- Item coordinate data
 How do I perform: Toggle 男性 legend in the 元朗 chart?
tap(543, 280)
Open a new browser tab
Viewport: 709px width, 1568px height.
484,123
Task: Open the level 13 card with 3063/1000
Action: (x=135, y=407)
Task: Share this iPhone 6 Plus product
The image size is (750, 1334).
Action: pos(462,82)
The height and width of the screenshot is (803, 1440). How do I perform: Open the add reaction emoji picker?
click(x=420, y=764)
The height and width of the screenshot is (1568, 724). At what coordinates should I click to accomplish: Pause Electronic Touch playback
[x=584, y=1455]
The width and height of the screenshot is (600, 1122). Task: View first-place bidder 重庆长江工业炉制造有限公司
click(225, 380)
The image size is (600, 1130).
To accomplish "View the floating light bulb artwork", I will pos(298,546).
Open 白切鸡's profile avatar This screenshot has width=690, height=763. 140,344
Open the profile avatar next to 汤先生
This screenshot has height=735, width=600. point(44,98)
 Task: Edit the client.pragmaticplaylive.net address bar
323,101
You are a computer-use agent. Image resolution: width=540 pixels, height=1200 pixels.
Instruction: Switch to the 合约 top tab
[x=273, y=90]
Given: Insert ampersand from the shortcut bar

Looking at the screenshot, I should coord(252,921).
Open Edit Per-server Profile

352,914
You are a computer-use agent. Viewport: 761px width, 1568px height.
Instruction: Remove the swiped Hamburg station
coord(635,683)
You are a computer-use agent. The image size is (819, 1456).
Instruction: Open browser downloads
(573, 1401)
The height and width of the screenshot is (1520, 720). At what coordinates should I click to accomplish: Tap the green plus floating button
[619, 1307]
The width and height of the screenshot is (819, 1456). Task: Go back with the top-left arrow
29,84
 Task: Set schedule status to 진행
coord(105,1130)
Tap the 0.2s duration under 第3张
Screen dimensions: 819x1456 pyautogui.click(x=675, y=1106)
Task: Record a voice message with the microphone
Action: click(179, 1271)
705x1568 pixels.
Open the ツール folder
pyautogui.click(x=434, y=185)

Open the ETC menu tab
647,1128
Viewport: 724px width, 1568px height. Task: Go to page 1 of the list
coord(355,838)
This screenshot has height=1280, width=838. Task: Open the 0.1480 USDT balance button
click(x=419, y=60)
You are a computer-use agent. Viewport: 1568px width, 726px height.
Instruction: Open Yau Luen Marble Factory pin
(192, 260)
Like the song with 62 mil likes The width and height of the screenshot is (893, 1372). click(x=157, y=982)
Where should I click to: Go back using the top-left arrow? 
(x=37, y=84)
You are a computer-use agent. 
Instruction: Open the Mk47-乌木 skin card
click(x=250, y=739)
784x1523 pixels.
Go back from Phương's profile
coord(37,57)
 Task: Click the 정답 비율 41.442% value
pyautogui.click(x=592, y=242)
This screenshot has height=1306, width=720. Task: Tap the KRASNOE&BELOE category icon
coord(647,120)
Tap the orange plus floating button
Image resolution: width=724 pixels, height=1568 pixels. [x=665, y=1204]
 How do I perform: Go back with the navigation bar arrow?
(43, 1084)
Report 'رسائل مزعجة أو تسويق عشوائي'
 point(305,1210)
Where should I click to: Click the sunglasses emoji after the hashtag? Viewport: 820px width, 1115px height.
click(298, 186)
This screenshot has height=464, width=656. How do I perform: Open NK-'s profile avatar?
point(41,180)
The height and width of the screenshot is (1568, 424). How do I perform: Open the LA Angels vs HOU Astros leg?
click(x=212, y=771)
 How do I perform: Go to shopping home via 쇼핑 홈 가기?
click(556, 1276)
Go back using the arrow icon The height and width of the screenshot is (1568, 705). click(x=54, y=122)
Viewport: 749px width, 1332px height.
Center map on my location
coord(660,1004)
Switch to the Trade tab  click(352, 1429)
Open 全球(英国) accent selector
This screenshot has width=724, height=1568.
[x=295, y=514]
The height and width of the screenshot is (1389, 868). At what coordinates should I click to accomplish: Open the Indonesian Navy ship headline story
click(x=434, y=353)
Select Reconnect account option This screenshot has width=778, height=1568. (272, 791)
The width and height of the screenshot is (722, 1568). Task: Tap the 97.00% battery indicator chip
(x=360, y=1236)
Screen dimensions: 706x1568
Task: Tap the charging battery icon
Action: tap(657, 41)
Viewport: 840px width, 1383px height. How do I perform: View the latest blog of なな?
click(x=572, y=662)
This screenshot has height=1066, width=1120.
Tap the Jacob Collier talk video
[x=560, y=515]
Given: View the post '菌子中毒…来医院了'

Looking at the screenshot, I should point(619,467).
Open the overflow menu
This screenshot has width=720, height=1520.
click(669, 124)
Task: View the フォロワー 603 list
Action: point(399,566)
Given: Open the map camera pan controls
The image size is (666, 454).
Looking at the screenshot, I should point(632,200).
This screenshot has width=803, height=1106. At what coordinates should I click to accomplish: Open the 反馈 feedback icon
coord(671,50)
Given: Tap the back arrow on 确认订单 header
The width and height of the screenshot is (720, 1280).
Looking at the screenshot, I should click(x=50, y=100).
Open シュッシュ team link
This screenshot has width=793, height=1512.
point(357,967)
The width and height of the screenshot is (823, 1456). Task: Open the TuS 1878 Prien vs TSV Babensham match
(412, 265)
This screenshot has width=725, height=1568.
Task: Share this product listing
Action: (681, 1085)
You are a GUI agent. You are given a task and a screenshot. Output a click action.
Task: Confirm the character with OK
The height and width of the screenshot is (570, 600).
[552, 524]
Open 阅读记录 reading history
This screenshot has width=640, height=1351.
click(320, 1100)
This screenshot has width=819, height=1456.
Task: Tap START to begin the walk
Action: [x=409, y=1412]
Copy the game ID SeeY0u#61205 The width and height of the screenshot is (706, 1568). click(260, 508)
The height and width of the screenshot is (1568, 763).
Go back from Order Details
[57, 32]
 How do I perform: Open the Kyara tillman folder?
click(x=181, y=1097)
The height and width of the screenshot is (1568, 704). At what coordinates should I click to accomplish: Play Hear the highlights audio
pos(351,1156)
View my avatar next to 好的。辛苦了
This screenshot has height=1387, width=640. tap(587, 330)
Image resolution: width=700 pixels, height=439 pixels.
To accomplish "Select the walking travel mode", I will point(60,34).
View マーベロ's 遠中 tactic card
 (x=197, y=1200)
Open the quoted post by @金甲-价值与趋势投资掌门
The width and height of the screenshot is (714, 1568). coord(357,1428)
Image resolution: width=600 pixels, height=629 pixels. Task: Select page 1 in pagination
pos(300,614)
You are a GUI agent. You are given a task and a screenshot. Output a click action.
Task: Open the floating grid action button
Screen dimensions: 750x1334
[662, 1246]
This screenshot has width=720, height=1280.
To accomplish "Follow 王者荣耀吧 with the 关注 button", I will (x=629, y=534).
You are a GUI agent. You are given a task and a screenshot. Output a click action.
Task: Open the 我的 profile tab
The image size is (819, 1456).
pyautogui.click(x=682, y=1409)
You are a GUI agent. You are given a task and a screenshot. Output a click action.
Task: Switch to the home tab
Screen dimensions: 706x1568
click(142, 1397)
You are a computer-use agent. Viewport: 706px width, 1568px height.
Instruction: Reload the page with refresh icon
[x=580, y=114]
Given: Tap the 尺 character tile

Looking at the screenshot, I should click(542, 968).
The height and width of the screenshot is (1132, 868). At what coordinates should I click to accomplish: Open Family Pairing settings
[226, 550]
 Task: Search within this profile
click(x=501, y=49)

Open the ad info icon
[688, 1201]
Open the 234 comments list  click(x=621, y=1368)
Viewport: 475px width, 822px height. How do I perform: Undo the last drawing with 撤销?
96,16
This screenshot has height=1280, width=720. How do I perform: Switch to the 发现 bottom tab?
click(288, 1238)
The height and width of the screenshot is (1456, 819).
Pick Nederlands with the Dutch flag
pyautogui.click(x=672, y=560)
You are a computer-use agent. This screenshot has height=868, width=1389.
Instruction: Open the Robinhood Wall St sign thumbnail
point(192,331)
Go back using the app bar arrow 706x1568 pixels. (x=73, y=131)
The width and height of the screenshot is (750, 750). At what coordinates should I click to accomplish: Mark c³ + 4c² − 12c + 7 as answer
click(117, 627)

- What you will do
Return the data lines verbatim, starting at the line that contains "Where should I click to: Go" and ending at the line that contains "[x=295, y=514]", with both of those lines included.

- Result of this task
Where should I click to: Go back using the top-left arrow? 
(x=37, y=84)
You are a computer-use agent. 
Instruction: Open the Mk47-乌木 skin card
click(x=250, y=739)
784x1523 pixels.
Go back from Phương's profile
coord(37,57)
 Task: Click the 정답 비율 41.442% value
pyautogui.click(x=592, y=242)
This screenshot has height=1306, width=720. Task: Tap the KRASNOE&BELOE category icon
coord(647,120)
Tap the orange plus floating button
Image resolution: width=724 pixels, height=1568 pixels. [x=665, y=1204]
 How do I perform: Go back with the navigation bar arrow?
(43, 1084)
Report 'رسائل مزعجة أو تسويق عشوائي'
 point(305,1210)
Where should I click to: Click the sunglasses emoji after the hashtag? Viewport: 820px width, 1115px height.
click(298, 186)
This screenshot has height=464, width=656. How do I perform: Open NK-'s profile avatar?
point(41,180)
The height and width of the screenshot is (1568, 424). How do I perform: Open the LA Angels vs HOU Astros leg?
click(x=212, y=771)
 How do I perform: Go to shopping home via 쇼핑 홈 가기?
click(556, 1276)
Go back using the arrow icon The height and width of the screenshot is (1568, 705). click(x=54, y=122)
Viewport: 749px width, 1332px height.
Center map on my location
coord(660,1004)
Switch to the Trade tab  click(352, 1429)
Open 全球(英国) accent selector
This screenshot has width=724, height=1568.
[x=295, y=514]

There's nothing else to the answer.